Heteromerization between α 1B -adrenoceptor and chemokine (C-C motif) receptor 2 biases α 1B -adrenoceptor signaling: Implications for vascular function.

Previously, we reported that chemokine (C-C motif) receptor 2 (CCR2) heteromerizes with α 1B -adrenoceptor (α 1B -AR) in leukocytes, through which α 1B -AR controls CCR2. Whether such heteromers are expressed in human vascular smooth muscle cells (hVSMCs) is unknown. Bioluminescence resonance energy transfer confirmed formation of recombinant CCR2:α 1b -AR heteromers. Proximity ligation assays detected CCR2:α 1B -AR heteromers in hVSMCs and human mesenteric arteries.
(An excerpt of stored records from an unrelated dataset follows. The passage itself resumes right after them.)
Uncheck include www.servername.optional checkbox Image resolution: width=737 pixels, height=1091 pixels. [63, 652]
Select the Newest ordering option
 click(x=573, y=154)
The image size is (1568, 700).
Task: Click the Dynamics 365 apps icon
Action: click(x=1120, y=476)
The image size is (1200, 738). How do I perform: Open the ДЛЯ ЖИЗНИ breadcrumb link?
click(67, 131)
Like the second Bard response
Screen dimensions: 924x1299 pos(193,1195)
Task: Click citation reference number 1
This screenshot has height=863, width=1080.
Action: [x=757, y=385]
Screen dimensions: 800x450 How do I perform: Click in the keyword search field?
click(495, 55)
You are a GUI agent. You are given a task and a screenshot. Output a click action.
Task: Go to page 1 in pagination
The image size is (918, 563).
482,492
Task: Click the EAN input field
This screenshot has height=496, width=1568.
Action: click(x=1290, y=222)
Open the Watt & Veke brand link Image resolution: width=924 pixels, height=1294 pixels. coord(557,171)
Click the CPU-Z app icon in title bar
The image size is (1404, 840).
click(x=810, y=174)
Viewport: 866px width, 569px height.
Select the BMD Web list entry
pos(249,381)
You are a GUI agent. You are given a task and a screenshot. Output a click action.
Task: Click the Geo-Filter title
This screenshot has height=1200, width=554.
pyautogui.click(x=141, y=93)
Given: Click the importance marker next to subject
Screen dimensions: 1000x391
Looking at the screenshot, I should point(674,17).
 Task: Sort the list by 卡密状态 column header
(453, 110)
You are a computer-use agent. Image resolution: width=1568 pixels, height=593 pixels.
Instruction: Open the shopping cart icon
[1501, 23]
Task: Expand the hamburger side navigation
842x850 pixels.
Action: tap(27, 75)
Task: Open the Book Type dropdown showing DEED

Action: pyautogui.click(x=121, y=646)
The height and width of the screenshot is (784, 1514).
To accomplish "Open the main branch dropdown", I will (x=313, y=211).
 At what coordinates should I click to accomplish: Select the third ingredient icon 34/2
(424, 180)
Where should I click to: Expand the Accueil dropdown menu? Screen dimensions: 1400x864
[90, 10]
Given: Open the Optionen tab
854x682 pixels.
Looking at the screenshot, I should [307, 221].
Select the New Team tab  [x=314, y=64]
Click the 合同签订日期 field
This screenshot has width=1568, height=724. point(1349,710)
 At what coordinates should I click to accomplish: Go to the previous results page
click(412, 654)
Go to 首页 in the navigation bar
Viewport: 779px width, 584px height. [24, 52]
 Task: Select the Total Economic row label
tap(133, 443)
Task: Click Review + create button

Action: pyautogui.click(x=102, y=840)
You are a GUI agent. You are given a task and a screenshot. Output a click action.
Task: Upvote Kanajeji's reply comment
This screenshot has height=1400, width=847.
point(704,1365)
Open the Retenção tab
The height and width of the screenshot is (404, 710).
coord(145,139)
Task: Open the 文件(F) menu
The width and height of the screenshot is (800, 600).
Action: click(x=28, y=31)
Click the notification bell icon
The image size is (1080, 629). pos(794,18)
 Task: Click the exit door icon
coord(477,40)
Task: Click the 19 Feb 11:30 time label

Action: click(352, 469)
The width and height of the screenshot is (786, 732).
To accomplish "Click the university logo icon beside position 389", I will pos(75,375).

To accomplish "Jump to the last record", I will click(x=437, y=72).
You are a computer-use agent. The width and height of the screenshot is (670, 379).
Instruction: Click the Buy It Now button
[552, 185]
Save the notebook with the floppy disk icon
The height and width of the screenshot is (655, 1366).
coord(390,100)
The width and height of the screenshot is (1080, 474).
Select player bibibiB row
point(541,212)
CCR2:α 1B -AR heteromerization per se enhanced α 1B -AR-mediated Gα q -coupling. Chemokine (C-C motif) ligand 2 (CCL2) binding to CCR2 inhibited Gα q activation via α 1B -AR, cross-recruited β-arrestin to and induced internalization of α 1B -AR in recombinant systems and in hVSMCs. Our findings suggest that CCR2 within CCR2:α 1B -AR heteromers biases α 1B -AR signaling and provide a mechanism for previous observations suggesting a role for CCL2/CCR2 in the regulation of cardiovascular function.